Re: Versioning from Phil Archer on 2017-06-06 (public-dxwg-wg@w3.org from June 2017)

From: Phil Archer <phila@w3.org>
Date: Tue, 6 Jun 2017 08:51:51 +0100
To: public-dxwg-wg@w3.org
Message-ID: <258631b6-c608-9f07-eac0-1fda1fde690a@w3.org>
Taking a standards design angle on this, we have a concept, versioning, 
that is understood in different ways by different people and in 
different circumstances. To some, even a minor correction to an error in 
a dataset is enough to call the result a new version. For others, it 
needs a very much larger scale change. Both positions can readily be 
justified, neither is right or wrong.

Do we think that 10 people will all agree on what is and isn't a 
version?
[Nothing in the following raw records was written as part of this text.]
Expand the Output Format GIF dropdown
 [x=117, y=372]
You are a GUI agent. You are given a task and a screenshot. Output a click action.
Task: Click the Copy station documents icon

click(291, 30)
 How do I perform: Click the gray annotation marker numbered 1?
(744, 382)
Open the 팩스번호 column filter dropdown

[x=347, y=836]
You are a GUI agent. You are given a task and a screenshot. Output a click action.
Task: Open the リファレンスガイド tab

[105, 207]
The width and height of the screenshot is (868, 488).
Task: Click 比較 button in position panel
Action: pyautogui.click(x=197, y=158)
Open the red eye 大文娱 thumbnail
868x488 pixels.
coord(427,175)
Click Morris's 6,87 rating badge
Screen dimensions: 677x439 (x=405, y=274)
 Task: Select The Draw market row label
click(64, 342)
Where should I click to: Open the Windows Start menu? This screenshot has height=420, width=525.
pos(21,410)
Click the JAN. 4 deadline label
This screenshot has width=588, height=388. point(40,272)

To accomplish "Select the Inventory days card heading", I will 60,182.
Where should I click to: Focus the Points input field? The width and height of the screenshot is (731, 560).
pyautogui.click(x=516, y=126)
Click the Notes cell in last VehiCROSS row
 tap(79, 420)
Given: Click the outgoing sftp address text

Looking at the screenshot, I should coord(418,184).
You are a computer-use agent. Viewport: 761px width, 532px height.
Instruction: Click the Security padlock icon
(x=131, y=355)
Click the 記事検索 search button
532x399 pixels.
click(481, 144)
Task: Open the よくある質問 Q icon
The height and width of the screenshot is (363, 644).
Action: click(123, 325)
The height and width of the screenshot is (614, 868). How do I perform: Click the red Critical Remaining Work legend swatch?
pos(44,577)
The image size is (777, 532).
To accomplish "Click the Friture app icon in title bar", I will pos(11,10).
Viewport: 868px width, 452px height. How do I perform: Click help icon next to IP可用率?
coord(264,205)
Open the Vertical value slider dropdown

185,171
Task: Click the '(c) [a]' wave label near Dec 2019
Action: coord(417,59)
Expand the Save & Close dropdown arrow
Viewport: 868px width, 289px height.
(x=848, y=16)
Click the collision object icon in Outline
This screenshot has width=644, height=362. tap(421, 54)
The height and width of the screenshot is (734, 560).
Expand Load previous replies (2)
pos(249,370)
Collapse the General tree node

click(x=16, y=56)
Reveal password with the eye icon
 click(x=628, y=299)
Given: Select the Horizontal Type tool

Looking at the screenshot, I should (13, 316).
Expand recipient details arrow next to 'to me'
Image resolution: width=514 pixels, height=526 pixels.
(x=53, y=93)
I suggest not. And so the temptation is then to say, OK, we'll 
have a means of differentiating between "this is really still version X 
but we've corrected a few errors", and "this is a whole new version" 
with maybe several other types in between. OK - but then the problem 
becomes one of usability. Will users actually bother to choose the right 
term? Information managers care about metadata far more than anyone else.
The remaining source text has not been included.